◆ **Extracted information**:

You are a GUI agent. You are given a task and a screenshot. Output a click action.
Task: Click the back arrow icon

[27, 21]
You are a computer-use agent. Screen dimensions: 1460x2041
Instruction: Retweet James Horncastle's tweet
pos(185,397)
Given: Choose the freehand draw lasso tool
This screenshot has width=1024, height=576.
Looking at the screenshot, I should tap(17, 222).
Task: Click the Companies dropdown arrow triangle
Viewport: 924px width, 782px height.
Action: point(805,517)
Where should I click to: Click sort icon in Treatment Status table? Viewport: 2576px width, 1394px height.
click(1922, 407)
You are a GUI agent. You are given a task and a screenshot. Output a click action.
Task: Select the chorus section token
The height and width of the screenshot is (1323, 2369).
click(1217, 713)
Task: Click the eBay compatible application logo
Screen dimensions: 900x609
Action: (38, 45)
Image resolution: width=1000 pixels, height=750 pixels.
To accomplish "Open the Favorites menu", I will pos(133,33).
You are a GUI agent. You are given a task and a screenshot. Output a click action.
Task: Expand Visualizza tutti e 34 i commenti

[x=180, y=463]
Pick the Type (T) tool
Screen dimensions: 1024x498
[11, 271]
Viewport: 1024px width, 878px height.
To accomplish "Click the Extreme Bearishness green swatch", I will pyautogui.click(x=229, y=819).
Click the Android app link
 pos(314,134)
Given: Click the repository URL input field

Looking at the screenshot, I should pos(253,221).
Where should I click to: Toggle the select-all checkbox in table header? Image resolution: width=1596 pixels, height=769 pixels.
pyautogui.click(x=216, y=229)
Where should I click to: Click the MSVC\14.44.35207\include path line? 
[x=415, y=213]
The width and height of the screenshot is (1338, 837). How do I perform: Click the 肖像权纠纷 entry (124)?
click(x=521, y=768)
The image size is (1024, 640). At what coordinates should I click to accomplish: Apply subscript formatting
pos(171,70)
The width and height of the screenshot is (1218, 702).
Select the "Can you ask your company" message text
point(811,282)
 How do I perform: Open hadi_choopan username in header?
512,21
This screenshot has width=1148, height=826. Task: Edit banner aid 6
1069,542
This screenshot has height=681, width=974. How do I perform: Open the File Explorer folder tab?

◆ **Exercise prompt**: The lines you need are those with the word "will"; list them from the entries.

◆ **Solution to this exercise**:
To accomplish "Open the Favorites menu", I will pos(133,33).
To accomplish "Click the Extreme Bearishness green swatch", I will pyautogui.click(x=229, y=819).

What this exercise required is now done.